- Topics
- /
- Event-driven servers
- &Architectural patterns
- /
- Maximize the value of realtime analytics with Kafka and Ably
Maximize the value of realtime analytics with Kafka and Ably
In this blog post, we look at how you can use Kafka and Ably to engineer a trustworthy, high-performance analytics pipeline that connects your backend to end-users at the network edge in realtime. Along the way, we will answer the following questions:
How do you connect your Kafka analytics pipeline to end-users?
How do Ably and Kafka work together to power realtime analytics?
What does an eCommerce analytics architecture powered by Kafka and Ably look like?
Why do we need realtime analytics?
Realtime analytics (also known as streaming analytics) refers to collecting, storing, and continuously analyzing streams of fast-moving live data, to drive business value. Common examples of use cases powered by realtime analytics include:
Live BI dashboards.
Monitoring financial transactions in realtime to detect fraud.
Realtime anomaly detection for IoT devices.
Analyzing user activity to enhance eCommerce shopping experiences with realtime pricing, promotions, and up-to-the-minute inventory management.
Realtime analytics enable businesses from any industry to gain insights quicker and react faster, increase operational efficiency, reduce costs while creating new revenue, and improve customer experience. In other words, realtime analytics can help organizations gain a competitive advantage.
If you plan to augment your business with realtime analytics capabilities, one of the most important decisions you’ll have to make is what technologies to use. And here’s where Apache Kafka comes in.

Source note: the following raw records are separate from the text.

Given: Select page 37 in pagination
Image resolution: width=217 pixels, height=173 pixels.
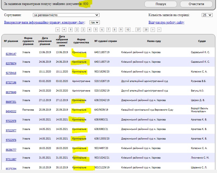Looking at the screenshot, I should click(138, 29).
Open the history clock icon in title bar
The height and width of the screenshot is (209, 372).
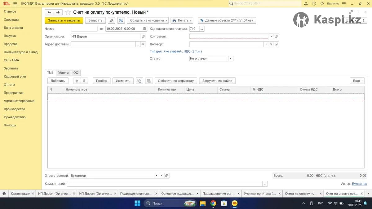(x=314, y=3)
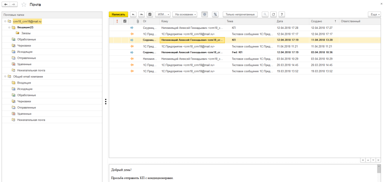
Task: Open the 'На основании' dropdown
Action: [x=185, y=14]
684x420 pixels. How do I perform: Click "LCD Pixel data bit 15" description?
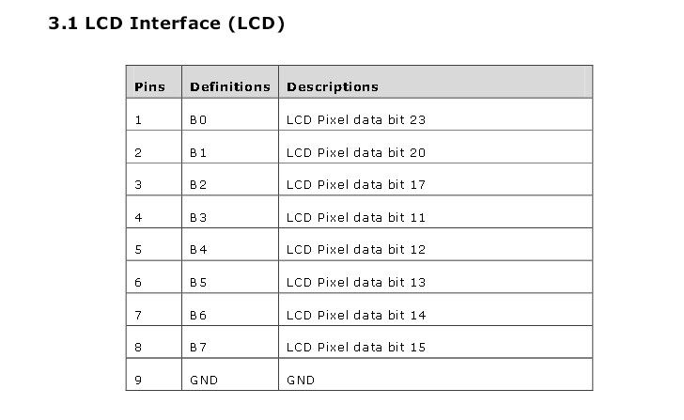coord(356,348)
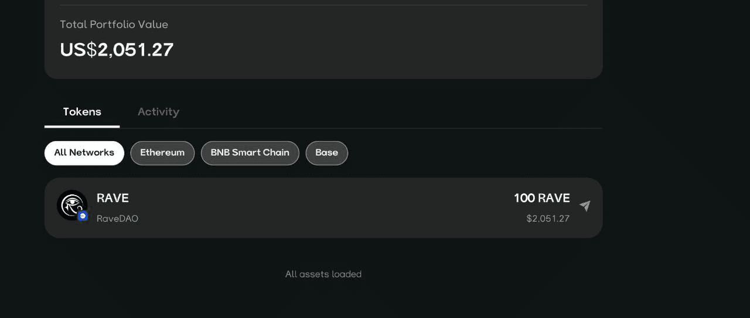Image resolution: width=750 pixels, height=318 pixels.
Task: Click the divider line above Total Portfolio Value
Action: pyautogui.click(x=323, y=5)
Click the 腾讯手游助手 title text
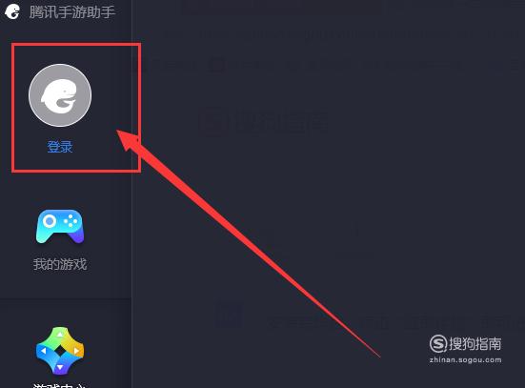The height and width of the screenshot is (388, 525). coord(72,12)
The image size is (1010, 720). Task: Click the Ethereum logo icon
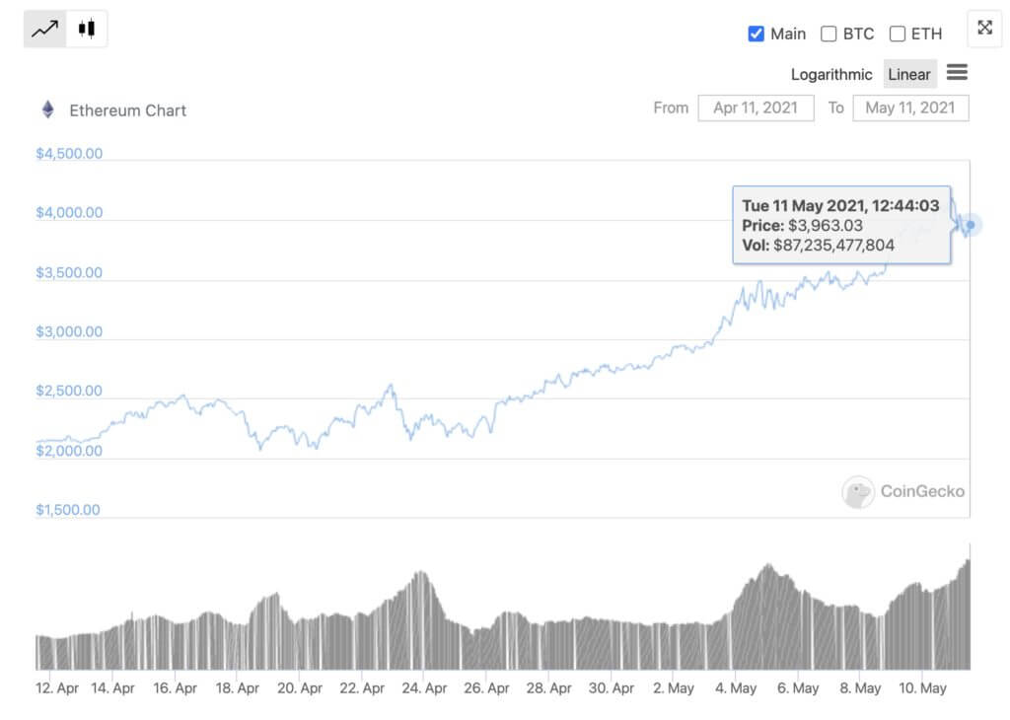(47, 109)
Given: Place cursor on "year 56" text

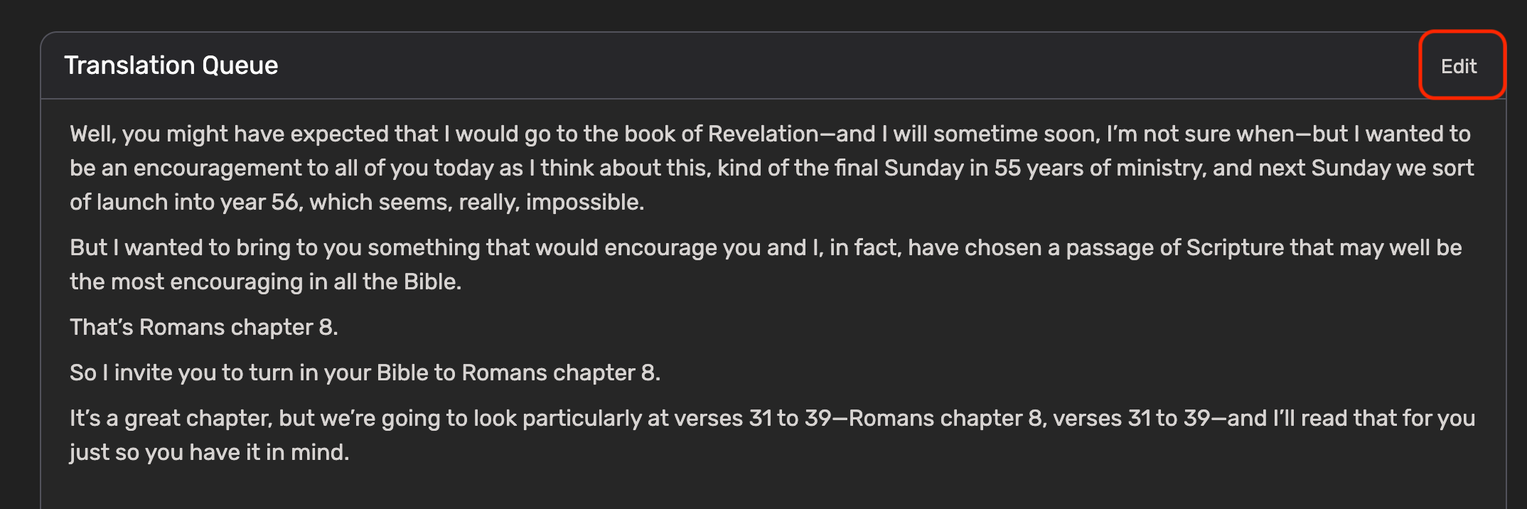Looking at the screenshot, I should (259, 202).
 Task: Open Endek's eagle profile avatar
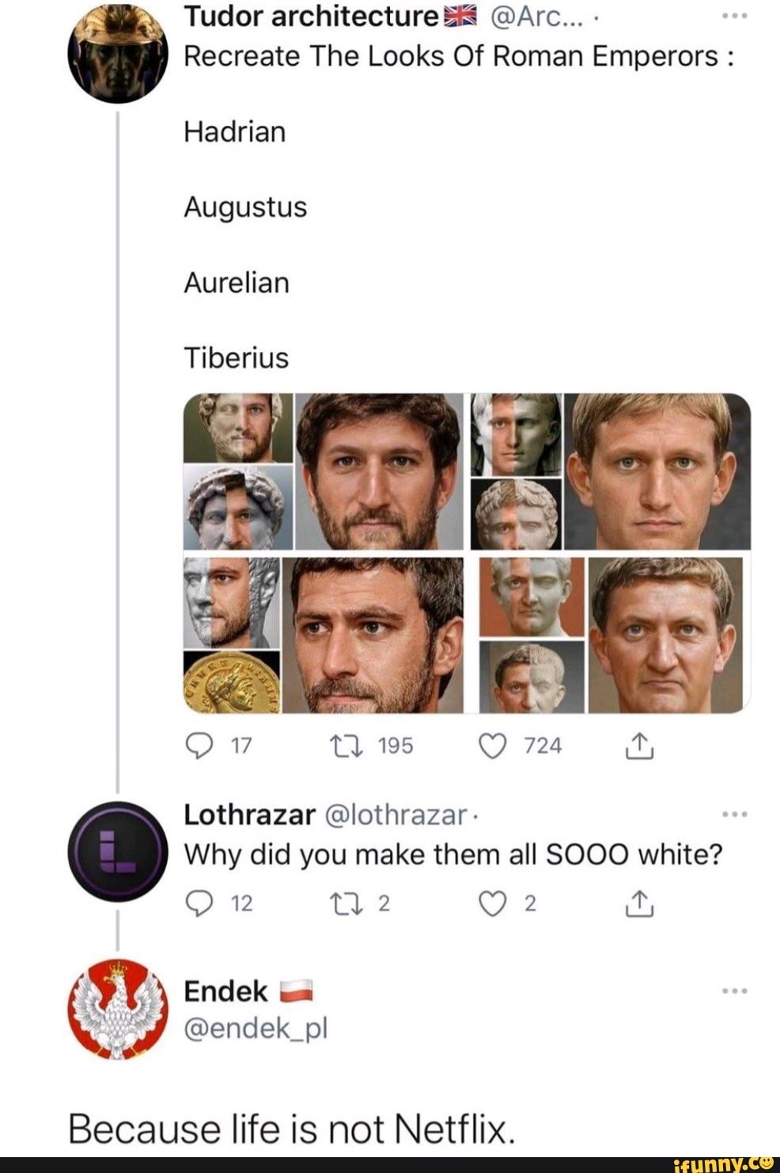tap(118, 1009)
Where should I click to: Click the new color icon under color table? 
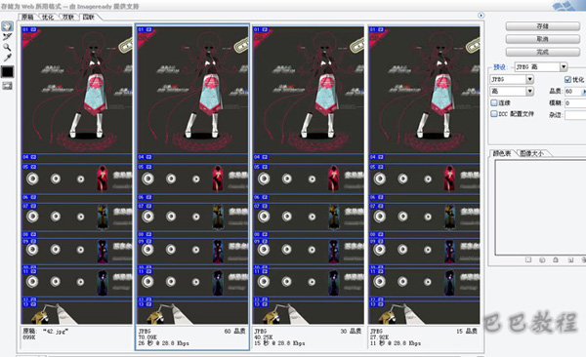tap(570, 259)
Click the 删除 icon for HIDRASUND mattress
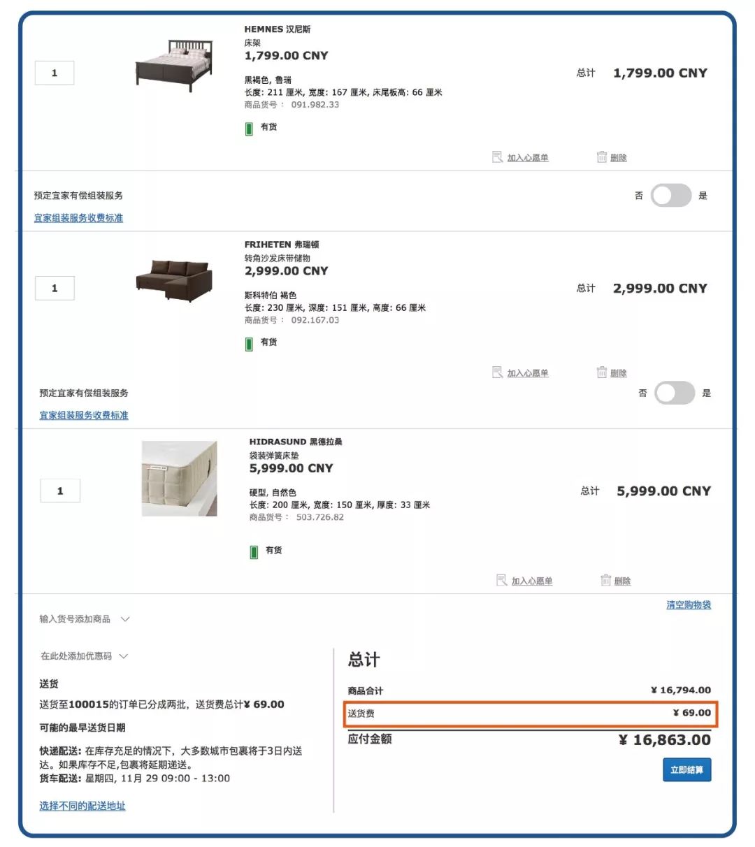755x847 pixels. point(606,580)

Why is Kafka a good choice for realtime analytics?
Kafka is a widely adopted backend pub/sub solution used for event streaming and stream processing. It provides a framework for storing, reading, and analyzing streams of data in realtime. Kafka’s suitability as a reliable, scalable analytics pipeline has been proven for more than a decade; in fact, Kafka was initially designed at LinkedIn to facilitate activity tracking, and collect application metrics and logs.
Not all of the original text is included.